▶ **Tarefas a fazer**
a - Responda com base na reportagem sobre carros elétricos:
(i) Em que os cientistas se inspiram, segundo o título?
(ii) Que jornal aparece como fonte?
(iii) O que exige a outra opção tecnológica para os carros movidos a eletricidade?
b - Redigite sem nenhuma mudança o trecho da reportagem sobre carros elétricos que vai de "Cientistas se inspiram" até "seja bastante seguro.", inclusive.
c - Prolongue a reportagem sobre carros elétricos a partir da última frase dela.

▶ **Texto de origem**
- - -

Cientistas se inspiram no Egito Antigo para melhorar células a combustível

O Estado de S. Paulo

 

Em um contexto em que os países precisam reduzir suas emissões de gases de efeito estufa, a corrida por automóveis movidos a célula a combustível que tenham um preço razoável está acirrada. Se os carros do amanhã serão todos movimentados de forma elétrica, conseguir que eles sejam eficientes e baratos passa a ser fundamental. Caso contrário, as maiores montadoras do mundo que investem atualmente nessa tecnologia não vão conseguir oferecer um produto com um bom custo-benefício aos consumidores. Além de algo que seja bastante seguro.

 

As chamadas células a combustível são importantes, por exemplo, porque elas podem fazer com que os carros elétricos tenham mais autonomia e possam, de repente, ser abastecidos diretamente nos postos de combustíveis. A outra opção tecnológica em desenvolvimento para os automóveis movidos a eletricidade, vários já em nível comercial, requer bateria e uma rede elétrica com pontos de recarga espalhados por todos os lados.

- - -

▶ **Dados fornecidos**
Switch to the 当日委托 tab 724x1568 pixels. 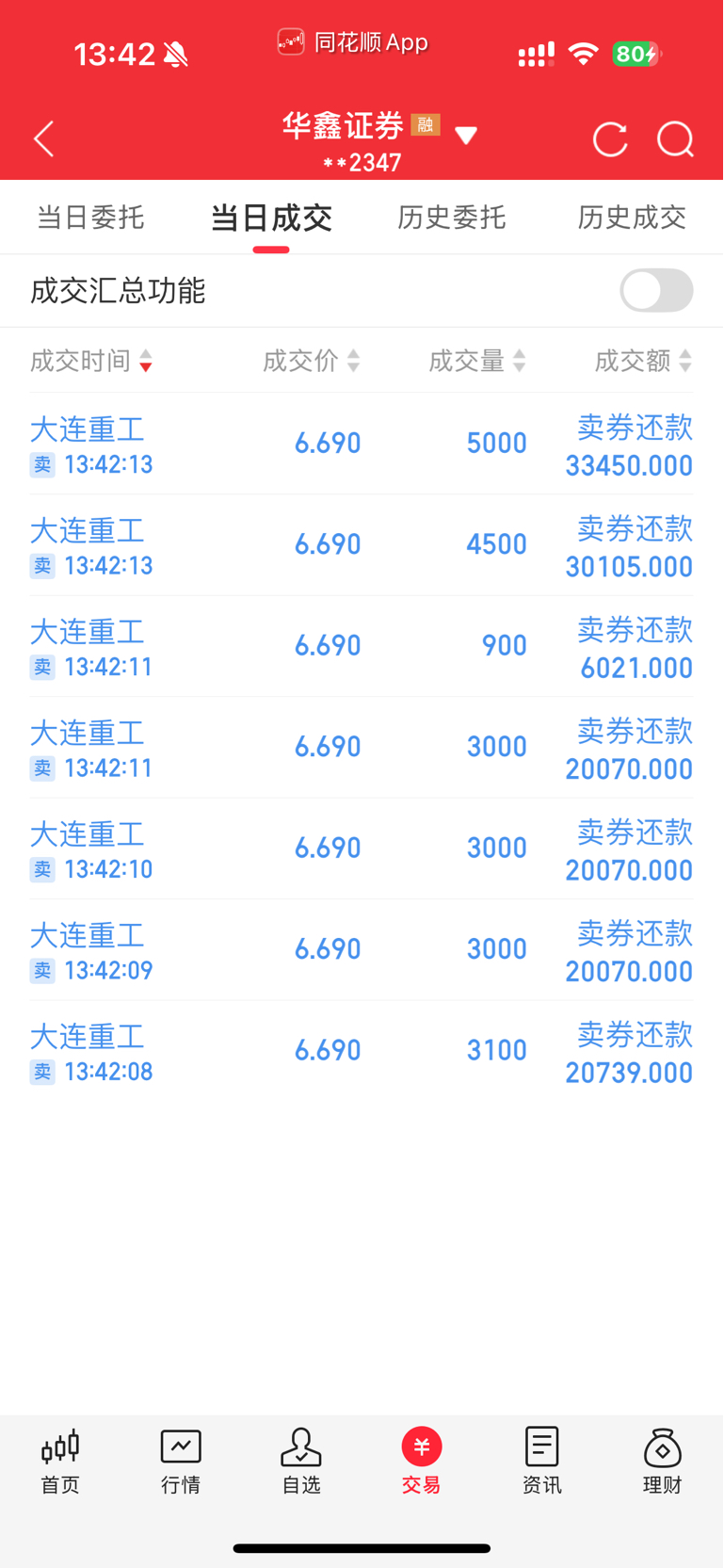90,218
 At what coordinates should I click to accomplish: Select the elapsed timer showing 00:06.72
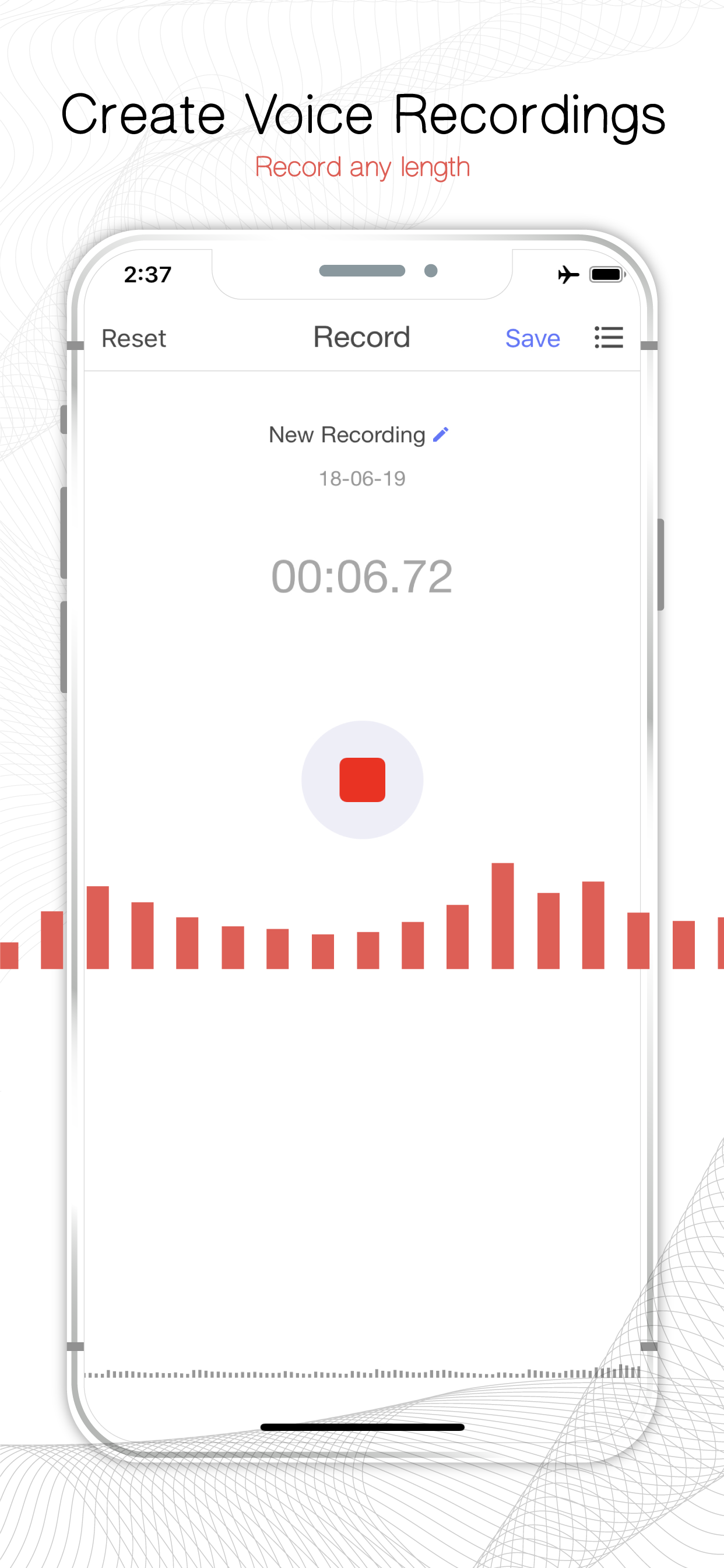point(362,576)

- - -

▶ **Respostas por tarefa**
a -
(i) No Egito Antigo.
(ii) O Estado de S. Paulo.
(iii) Bateria e uma rede elétrica com pontos de recarga espalhados por todos os lados.

b -
Cientistas se inspiram no Egito Antigo para melhorar células a combustível

O Estado de S. Paulo

 

Em um contexto em que os países precisam reduzir suas emissões de gases de efeito estufa, a corrida por automóveis movidos a célula a combustível que tenham um preço razoável está acirrada. Se os carros do amanhã serão todos movimentados de forma elétrica, conseguir que eles sejam eficientes e baratos passa a ser fundamental. Caso contrário, as maiores montadoras do mundo que investem atualmente nessa tecnologia não vão conseguir oferecer um produto com um bom custo-benefício aos consumidores. Além de algo que seja bastante seguro.

c -
 

Dentro das pesquisas sobre as células a combustível, uma das matérias-primas energéticas mais eficientes até agora é o hidrogênio. Mas, no Brasil, existem projetos científicos em andamento entre o setor privado e a universidade que visam substituir o hidrogênio pelo etanol. Isso também significaria uma fonte de energia limpa e sem emissão de carbono para a atmosfera, ao contrário do que ocorre com a gasolina e principalmente o diesel. Tanto o hidrogênio quanto o etanol serviriam como fonte energética para os carros elétricos circularem sem a necessidade de uma bateria.

 

Egito antigo

 

Na tentativa de obter células a combustível mais modernas, pesquisadores americanos da Universidade Johns Hopkins foram se inspirar nos antigos egípcios para desenvolver um equipamento que possa ser ao mesmo tempo eficiente e mais barato, o que abriria portas para ele ser produzido em larga escala.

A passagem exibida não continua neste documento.